Cost of sales is utilized in working out gross profit and in ratios, for example, gross profit margin. It assists with showing whether executive management is efficient in sales practices or how profitable the company is. Generally, lower costs of sales relative to revenue show high gross profit.
Could Cost of Goods Sold Be Higher Than Revenue?
Cost of goods sold can be higher than revenue assuming the company is spending more than it takes in creating its goods or services. It would be rare for a company to experience costs far surpassing revenue, and events like a force majeure could lead to such a scenario.
- The value of COGS will change depending on the accounting standards utilized in the calculation.
- Cost of goods sold (COGS) incorporates the entirety of the costs and expenses directly connected with the production of goods.
- COGS is deducted from revenues (sales) to work out gross profit and gross margin. Higher COGS brings about lower margins.
- COGS prohibits indirect costs like overhead and sales and marketing.
How Do You Calculate Cost of Goods Sold (COGS)?

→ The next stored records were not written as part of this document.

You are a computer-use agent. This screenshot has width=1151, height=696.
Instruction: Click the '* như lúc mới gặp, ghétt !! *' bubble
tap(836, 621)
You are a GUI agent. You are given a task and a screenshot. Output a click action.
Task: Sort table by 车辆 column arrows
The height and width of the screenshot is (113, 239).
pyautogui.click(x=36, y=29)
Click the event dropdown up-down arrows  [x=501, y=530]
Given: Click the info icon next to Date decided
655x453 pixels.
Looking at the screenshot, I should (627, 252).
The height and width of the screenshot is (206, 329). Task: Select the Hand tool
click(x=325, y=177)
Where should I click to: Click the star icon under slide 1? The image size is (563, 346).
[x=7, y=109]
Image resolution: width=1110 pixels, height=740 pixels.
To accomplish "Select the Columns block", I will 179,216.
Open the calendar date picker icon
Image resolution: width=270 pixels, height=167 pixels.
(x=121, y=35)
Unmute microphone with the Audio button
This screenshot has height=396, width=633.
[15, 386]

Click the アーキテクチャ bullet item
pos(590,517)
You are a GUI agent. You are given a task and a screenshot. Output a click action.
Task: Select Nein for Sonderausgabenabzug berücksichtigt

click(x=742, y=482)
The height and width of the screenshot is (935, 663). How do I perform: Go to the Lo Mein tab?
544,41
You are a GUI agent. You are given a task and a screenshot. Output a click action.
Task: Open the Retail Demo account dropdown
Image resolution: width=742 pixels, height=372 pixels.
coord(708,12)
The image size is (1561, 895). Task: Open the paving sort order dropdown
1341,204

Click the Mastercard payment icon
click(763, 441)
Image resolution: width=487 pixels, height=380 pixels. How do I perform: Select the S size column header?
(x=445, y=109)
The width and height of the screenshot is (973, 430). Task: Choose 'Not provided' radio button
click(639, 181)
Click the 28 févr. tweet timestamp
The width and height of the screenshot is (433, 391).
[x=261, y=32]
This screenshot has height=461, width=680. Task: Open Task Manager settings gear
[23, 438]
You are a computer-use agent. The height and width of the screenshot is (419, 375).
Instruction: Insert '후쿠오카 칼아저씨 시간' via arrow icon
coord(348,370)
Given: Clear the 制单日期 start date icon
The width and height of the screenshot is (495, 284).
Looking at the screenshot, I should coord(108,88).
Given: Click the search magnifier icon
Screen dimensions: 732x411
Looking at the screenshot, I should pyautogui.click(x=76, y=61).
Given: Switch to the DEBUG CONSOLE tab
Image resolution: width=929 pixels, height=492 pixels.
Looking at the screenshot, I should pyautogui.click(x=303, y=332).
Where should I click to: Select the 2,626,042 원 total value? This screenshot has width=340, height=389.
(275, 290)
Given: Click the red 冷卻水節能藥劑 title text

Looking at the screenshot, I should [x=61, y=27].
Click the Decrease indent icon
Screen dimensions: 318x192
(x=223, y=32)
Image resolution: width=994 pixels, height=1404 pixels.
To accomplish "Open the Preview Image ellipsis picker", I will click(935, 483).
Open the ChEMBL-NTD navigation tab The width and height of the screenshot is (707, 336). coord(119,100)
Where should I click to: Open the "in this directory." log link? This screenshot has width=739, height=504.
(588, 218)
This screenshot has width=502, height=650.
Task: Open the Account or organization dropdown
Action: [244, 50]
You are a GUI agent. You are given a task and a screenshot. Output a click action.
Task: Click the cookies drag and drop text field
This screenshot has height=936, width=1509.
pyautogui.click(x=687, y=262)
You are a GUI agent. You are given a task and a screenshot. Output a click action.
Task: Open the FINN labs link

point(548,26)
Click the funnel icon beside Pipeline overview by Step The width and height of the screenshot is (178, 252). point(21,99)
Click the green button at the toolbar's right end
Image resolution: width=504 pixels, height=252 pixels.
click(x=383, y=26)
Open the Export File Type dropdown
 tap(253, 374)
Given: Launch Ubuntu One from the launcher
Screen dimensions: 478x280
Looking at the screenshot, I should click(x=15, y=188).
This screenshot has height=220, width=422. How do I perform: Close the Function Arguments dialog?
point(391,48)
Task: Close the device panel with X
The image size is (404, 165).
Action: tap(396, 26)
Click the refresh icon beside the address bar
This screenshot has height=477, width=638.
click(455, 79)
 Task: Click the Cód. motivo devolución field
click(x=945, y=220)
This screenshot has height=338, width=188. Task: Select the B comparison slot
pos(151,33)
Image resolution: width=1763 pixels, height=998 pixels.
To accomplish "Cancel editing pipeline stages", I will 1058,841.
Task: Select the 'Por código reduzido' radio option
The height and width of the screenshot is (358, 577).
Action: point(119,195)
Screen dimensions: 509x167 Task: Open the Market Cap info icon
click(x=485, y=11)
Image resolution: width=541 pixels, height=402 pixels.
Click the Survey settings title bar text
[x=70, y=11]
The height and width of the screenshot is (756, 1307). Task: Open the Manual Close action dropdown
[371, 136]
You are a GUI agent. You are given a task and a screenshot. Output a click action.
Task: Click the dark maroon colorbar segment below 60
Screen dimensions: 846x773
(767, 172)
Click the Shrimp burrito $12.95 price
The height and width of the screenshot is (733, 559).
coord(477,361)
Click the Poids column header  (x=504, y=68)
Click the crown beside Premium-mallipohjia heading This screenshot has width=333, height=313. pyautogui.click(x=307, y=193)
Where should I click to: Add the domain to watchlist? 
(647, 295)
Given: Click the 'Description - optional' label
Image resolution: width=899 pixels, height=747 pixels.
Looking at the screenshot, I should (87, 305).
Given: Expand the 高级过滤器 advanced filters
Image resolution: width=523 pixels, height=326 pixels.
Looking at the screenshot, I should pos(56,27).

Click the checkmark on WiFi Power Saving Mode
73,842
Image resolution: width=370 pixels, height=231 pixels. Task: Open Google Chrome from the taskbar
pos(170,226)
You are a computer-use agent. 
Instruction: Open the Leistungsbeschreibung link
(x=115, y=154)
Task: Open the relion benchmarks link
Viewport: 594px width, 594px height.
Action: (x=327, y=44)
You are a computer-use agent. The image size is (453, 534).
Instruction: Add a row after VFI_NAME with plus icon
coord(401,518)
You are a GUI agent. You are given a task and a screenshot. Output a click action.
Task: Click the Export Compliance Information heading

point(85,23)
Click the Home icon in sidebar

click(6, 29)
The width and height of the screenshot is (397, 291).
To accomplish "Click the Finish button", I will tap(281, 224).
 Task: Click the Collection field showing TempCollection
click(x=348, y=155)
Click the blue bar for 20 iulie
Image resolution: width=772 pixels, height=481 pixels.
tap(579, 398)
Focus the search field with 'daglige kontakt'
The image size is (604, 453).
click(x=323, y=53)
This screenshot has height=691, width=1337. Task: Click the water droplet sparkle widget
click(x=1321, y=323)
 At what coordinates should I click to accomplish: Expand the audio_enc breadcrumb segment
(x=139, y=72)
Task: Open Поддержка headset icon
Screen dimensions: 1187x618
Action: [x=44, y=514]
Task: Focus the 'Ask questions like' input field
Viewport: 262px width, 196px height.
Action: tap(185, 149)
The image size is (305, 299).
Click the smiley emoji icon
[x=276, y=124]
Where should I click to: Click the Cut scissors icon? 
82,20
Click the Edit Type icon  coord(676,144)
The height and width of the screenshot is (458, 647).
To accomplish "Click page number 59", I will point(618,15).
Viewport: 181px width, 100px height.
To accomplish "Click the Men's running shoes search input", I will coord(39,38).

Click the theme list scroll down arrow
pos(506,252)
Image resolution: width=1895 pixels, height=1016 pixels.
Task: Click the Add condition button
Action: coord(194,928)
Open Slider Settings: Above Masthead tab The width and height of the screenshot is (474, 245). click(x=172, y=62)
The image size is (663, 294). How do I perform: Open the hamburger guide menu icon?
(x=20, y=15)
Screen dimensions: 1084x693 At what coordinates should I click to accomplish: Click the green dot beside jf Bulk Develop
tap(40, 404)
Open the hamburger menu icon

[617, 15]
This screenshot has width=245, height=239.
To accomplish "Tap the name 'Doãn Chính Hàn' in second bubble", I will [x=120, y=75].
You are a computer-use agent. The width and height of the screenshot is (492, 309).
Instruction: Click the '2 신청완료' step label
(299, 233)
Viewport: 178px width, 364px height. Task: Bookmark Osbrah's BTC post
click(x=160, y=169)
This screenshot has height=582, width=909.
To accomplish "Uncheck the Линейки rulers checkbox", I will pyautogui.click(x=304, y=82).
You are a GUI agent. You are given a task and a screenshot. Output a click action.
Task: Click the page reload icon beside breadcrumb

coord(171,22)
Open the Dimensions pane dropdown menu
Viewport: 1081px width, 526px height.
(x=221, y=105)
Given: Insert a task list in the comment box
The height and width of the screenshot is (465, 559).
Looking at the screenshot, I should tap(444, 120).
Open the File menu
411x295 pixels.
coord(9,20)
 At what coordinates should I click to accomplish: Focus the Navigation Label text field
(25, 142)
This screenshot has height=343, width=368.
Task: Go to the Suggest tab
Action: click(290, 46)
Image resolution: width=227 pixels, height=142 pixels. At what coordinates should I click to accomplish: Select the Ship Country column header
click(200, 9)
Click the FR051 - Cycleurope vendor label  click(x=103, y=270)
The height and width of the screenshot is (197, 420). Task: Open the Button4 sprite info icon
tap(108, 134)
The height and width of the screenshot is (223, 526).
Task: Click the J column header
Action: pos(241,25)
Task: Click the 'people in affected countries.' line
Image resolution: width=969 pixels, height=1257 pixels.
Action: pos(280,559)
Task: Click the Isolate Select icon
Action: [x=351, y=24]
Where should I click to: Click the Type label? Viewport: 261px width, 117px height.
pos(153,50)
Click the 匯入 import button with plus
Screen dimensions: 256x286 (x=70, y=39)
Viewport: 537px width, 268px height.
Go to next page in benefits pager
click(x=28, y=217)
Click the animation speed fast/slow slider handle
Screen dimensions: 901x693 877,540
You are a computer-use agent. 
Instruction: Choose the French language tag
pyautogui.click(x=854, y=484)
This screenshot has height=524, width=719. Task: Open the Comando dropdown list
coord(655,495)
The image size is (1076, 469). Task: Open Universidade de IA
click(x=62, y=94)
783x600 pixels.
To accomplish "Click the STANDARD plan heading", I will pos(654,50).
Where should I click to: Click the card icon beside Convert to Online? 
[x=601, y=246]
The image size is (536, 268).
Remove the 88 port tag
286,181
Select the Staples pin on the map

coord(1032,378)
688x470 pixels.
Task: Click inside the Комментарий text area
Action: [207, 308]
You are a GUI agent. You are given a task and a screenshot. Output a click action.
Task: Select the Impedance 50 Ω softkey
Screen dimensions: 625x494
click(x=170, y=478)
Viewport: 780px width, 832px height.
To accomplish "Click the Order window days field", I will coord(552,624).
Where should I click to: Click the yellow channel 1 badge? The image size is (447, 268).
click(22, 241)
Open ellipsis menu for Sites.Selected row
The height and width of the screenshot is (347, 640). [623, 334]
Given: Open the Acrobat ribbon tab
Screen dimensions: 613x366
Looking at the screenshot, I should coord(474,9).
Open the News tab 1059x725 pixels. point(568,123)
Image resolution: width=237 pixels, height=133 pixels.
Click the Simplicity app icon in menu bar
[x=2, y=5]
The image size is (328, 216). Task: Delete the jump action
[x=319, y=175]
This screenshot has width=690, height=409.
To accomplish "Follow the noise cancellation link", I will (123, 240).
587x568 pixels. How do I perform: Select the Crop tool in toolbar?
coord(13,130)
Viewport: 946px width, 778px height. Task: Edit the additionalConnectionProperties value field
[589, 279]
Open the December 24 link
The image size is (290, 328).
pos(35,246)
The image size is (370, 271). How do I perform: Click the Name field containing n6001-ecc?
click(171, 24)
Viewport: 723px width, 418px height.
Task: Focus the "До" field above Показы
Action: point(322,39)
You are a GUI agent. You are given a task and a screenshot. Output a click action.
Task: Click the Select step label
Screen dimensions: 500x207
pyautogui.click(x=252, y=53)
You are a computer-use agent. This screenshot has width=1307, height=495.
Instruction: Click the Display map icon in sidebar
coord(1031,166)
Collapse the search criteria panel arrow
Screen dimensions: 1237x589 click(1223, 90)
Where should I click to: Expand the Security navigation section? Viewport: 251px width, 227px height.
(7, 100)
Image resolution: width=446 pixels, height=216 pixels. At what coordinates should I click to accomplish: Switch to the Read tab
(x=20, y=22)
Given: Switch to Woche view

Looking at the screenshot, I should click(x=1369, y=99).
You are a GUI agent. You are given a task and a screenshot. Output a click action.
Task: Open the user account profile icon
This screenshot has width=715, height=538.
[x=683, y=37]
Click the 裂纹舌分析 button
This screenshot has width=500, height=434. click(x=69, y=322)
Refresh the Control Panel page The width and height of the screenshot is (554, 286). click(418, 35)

Cost of goods sold (COGS) is calculated by adding up the different direct costs required to generate a company's revenues. Importantly, COGS depends just on the costs that are directly used in delivering that revenue, for example, the company's inventory or labor costs that can be ascribed to specific sales. On the other hand, fixed costs like managerial salaries, rent, and utilities are excluded from COGS. Inventory is an especially important part of COGS, and accounting rules permit several different methodologies for how to remember it for the calculation.
Are Salaries Included in COGS?
COGS does exclude salaries and other general and administrative expenses. Notwithstanding, certain types of labor costs can be remembered for COGS, given that they can be directly associated with specific sales. For instance, a company that utilizes contractors to generate revenues could pay those contractors a commission in view of the price charged to the customer. In that scenario, the commission earned by the contractors may be remembered for the company's COGS, since that labor cost is directly associated with the revenues being generated.
How Does Inventory Affect COGS?
In theory, COGS ought to incorporate the cost of all inventory that was sold during the accounting period. In practice, nonetheless, companies frequently don't know precisely which units of inventory were sold. All things considered, they depend on accounting methods like the First In, First Out (FIFO) and Last In, First Out (LIFO) rules to estimate what value of inventory was really sold in the period. In the event that the inventory value remembered for COGS is relatively high, this will place downward pressure on the company's gross profit. Therefore, companies some of the time pick accounting methods that will create a lower COGS figure, trying to support their reported profitability.